Dean winked at Tina, which most of the group seemed to catch and it quelled their laughter, but Sam knew that slight blush and the forced chuckle that came next. So when they walked over to lean in the door frame and wait while Tina answered a few more questions, Sam just stared at him. Dean stared back.

"That wasn't flirting - you were really asking, weren't you?"

"What? Pffft. No…. _No!_ "

Dean looked away, and Sam raised an eyebrow, but let it go, instead asking, "You think you can find something to do while I go look around? I wanna double-check that the spirit isn't somehow stemming from here, just in case."

He followed Dean's gaze to where it landed, on Tina, who was posing for a picture with a family, but wasn't looking at the camera.

She was staring at Dean.

.

_**::WHOOSH::** _

.

"Long story short, we ended up back in that last room, behind the piles of _uh-doe-bees."_

"Really?" Lou asked, her tone flat.

"Well, yeah - I mean, she was still on the clock."

A uniform groan rose from the group, a few of the bikers even shaking their heads in disapproval, which Dean reacted to with a five-second round of rapid-fire facial expressions before sighing and managing to look a little ashamed.

Sam gave his back a sympathetic pat.

"Look, all kidding aside - that sucks, getting caught like that."

Dean shook his head.

"Didn't get caught."

A pause.

"Didn't actually get _laid."_

.

**_::WHOOSH::_ **

.

Tina's sweetness lasted as far as the turn of her key in the lock of the door to the habitat room, and she'd shut off the lights, then shoved Dean behind the net-like barrier that kept tourists out of the display.
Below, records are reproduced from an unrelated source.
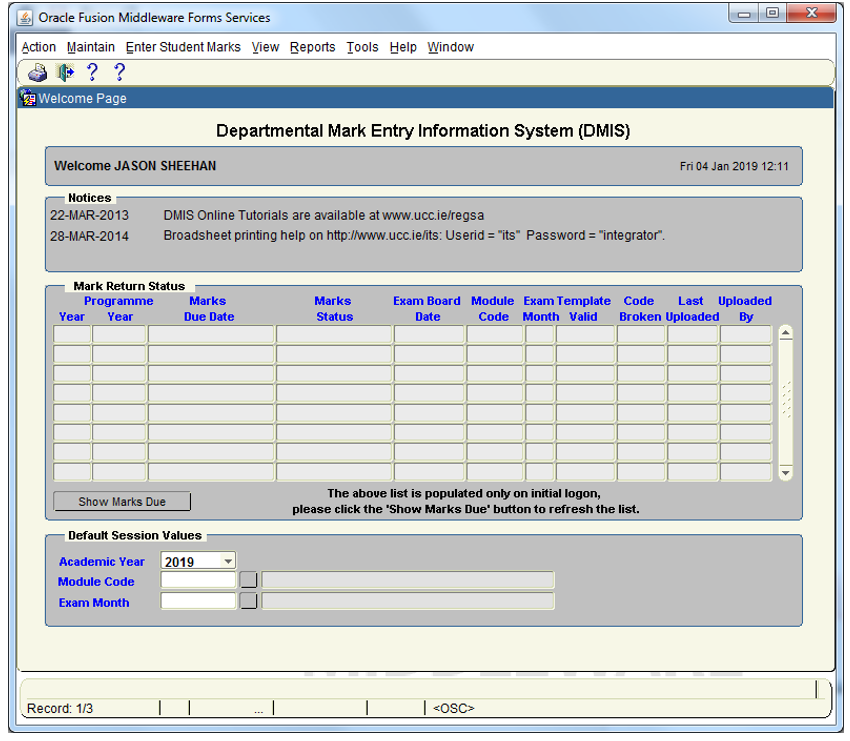Screen dimensions: 850x741
Task: Click the second question mark help icon
Action: [x=119, y=72]
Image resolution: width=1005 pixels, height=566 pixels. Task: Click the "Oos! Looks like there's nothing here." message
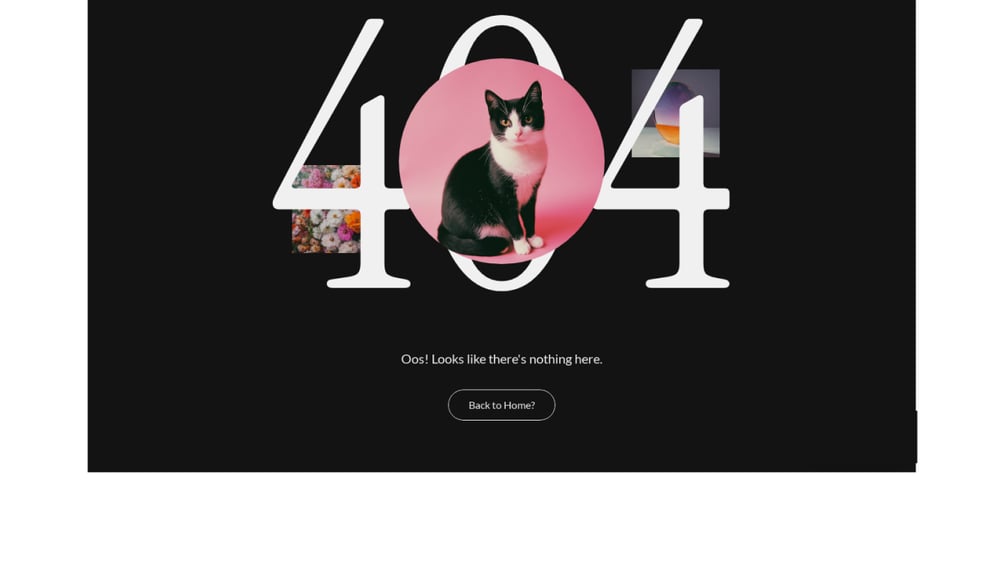coord(501,359)
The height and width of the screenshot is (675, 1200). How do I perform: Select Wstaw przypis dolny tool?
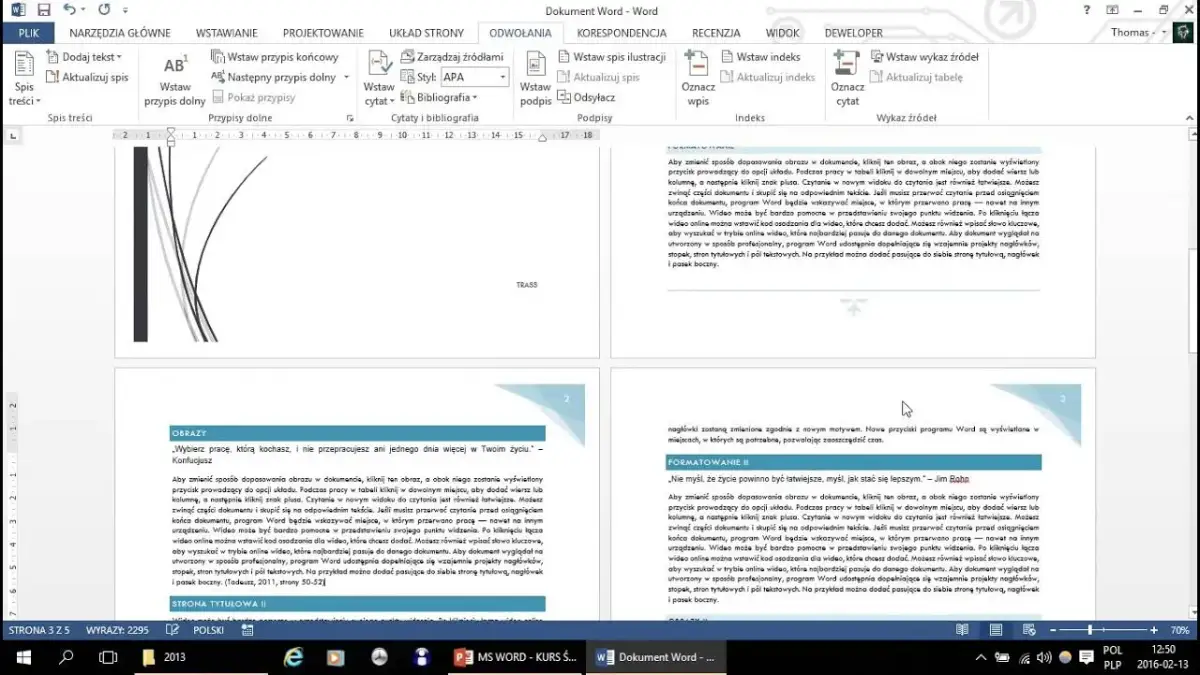pyautogui.click(x=173, y=80)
He could barely make out her form til she walked into the afternoon sun coming though the small windows scattered around the room. Her blouse was already mostly unbuttoned when she practically dove onto Dean, planting her lips on his, then gripping his biceps and urging him to slide down the wall, to the floor.

Dean thought she was a good kisser - and almost _too_ aggressive - but it was a nice contrast with the admittedly average roll in the hay he'd had with Dottie the night prior.

The thought made him chuckle as Tina was working on a hickey near his collarbone, and she pulled away abruptly.

"What?"

"Nothing, I was just…."

Dean patted the straw-covered concrete floor.

"Roll in the hay."

"Oh! Hahaha _hahaha!_ "

The laugh was slightly maniacal this time, but it was gone as soon as it came, her lips - and her hands - all over him again immediately. Tina didn't seem to care very much that she was the one doing all the work, so Dean let her have at it. That is, until the sun shifted a bit, casting more light on their surroundings.

.

**_::WHOOSH::_ **

.

"So you think the mannequins were—" Sam began to ask, but Dean cut him off.

"I don't think, I _know_ \- their heads moved."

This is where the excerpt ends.